THE RECORDS -
# # # # #

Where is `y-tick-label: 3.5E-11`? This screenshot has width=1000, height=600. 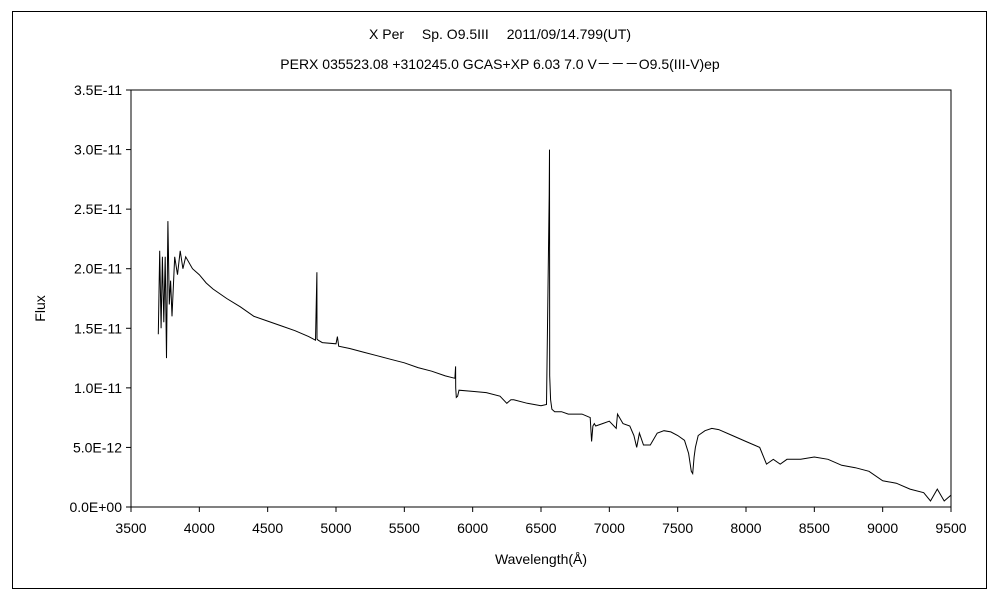 y-tick-label: 3.5E-11 is located at coordinates (98, 90).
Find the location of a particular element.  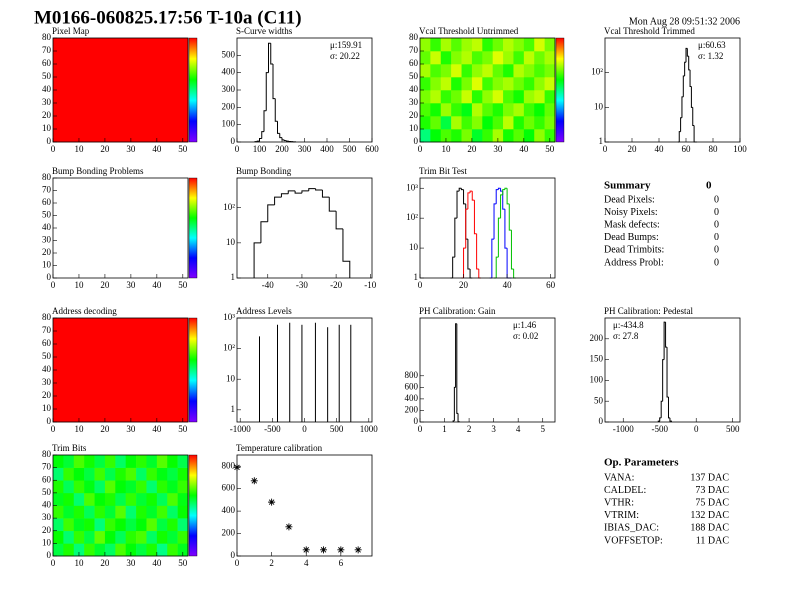

panel-title: S-Curve widths is located at coordinates (264, 31).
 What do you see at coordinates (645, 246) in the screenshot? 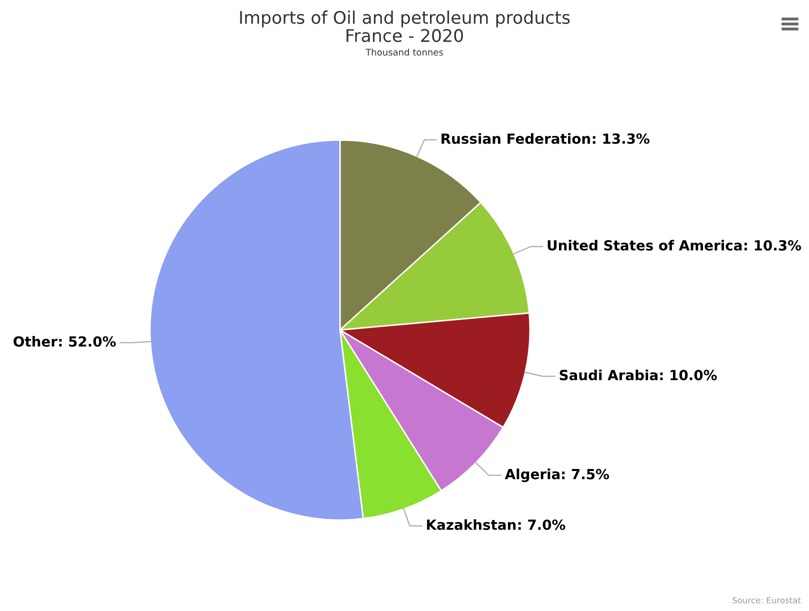
I see `slice-label: United States of America` at bounding box center [645, 246].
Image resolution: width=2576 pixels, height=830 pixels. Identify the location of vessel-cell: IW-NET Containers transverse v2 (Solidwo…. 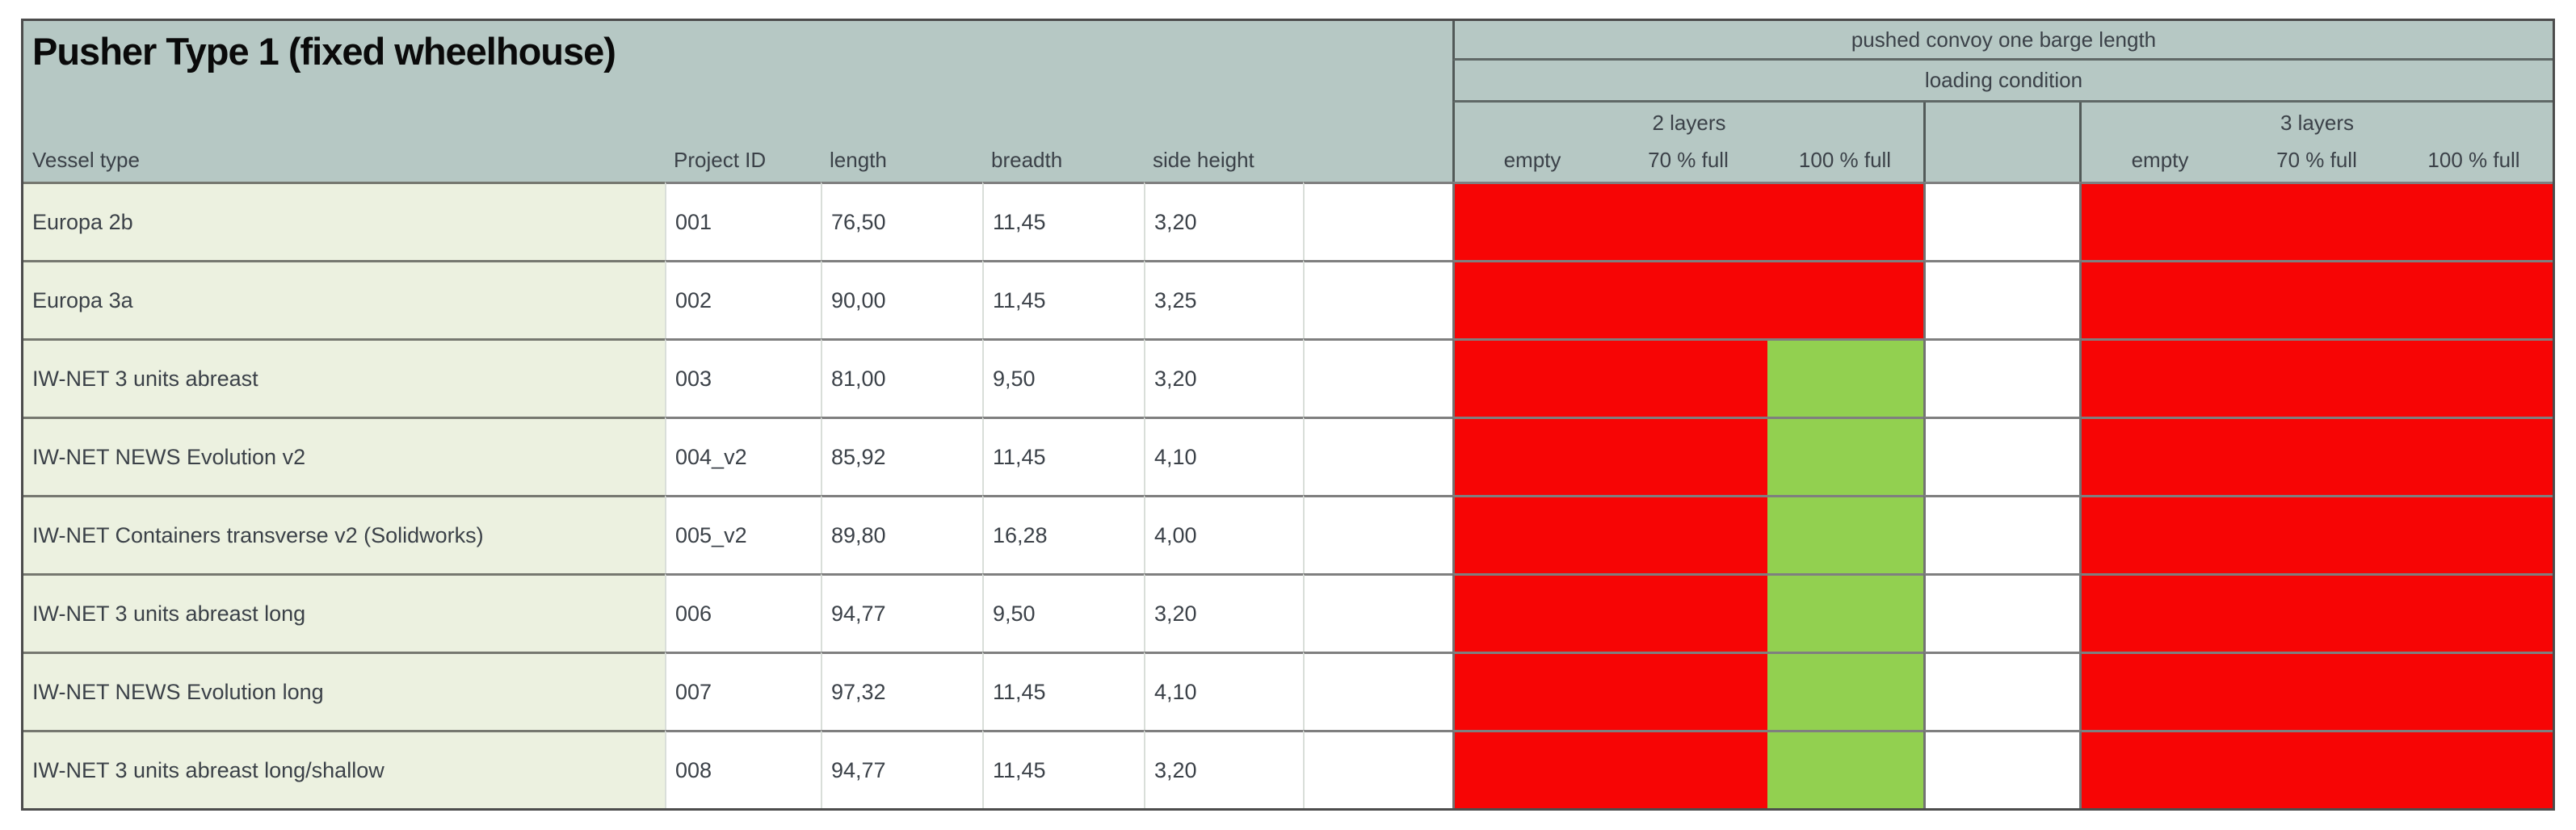
(344, 534).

# # # # #

REQUIRED WORK -
Please return the records above exactly, starting at the line that contains "Image resolution: width=2576" and ending at the end of the records, and leave the pictures out of your answer.

COMPLETED EXERCISE -
Image resolution: width=2576 pixels, height=830 pixels. Identify the location of vessel-cell: IW-NET Containers transverse v2 (Solidwo…. 
(344, 534).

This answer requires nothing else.